• **Stated goal**:
Copy the data from the line with "Provide the (X, Y)" up to and including the line with "assurance (464, 637)", requests and all, but multiply every coordinate in the answers by 1.55 and round to whole numbers, halves up. Give only those lines and leave out the pictures.

• **Data entries**:
>> begin

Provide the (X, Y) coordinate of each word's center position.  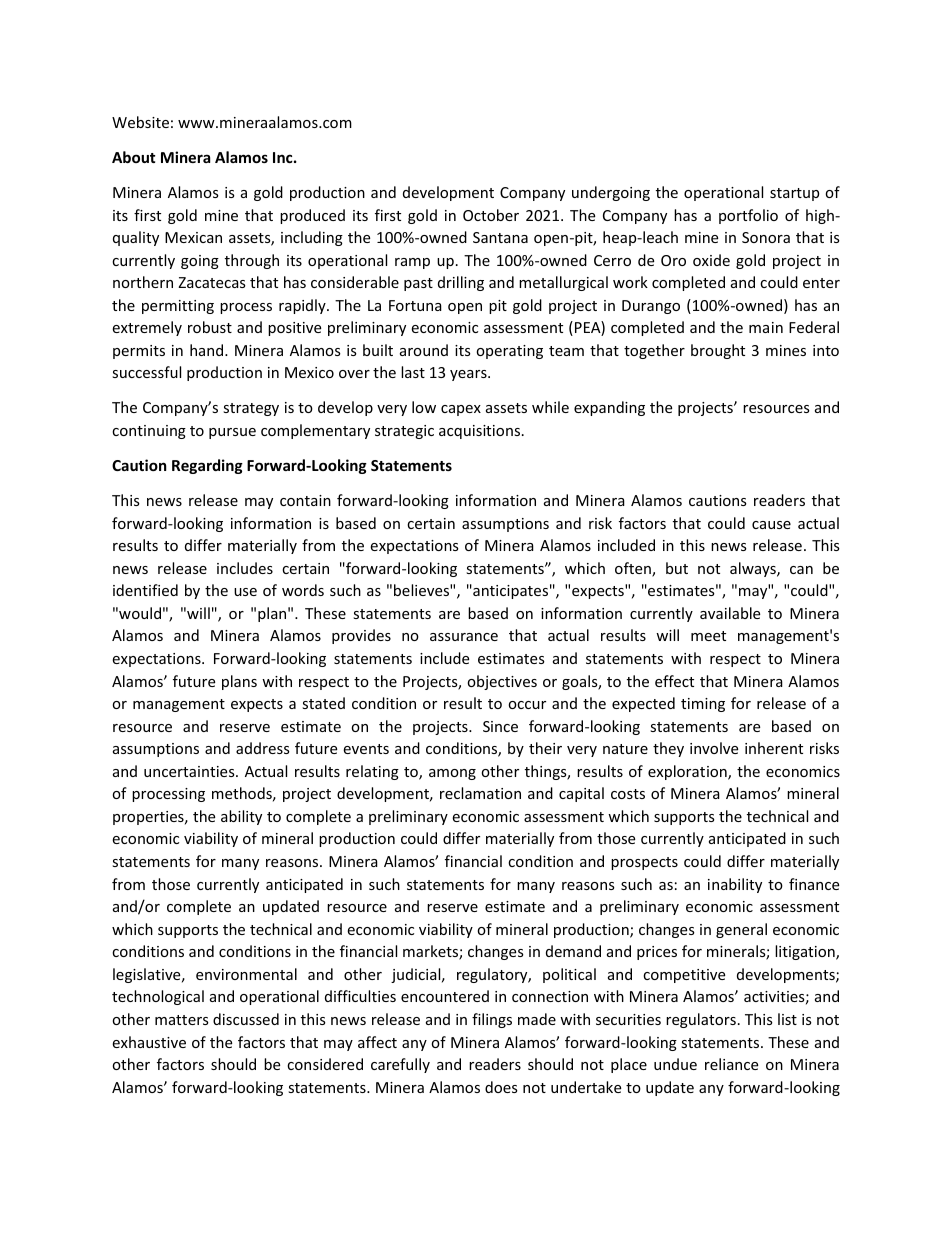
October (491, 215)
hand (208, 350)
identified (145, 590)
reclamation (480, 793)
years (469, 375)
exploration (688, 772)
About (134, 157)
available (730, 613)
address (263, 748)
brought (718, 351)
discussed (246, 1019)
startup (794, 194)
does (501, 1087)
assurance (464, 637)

>> end
>> begin

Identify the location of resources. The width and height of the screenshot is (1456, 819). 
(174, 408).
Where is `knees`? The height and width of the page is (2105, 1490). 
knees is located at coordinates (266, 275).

>> end

• **Written reply**:
Provide the (X, Y) coordinate of each word's center position.  
October (761, 333)
hand (322, 543)
identified (225, 915)
reclamation (744, 1229)
years (727, 581)
exploration (1066, 1197)
About (208, 243)
available (1132, 950)
address (408, 1159)
brought (1113, 544)
discussed (381, 1579)
startup (1231, 301)
does (777, 1685)
assurance (719, 987)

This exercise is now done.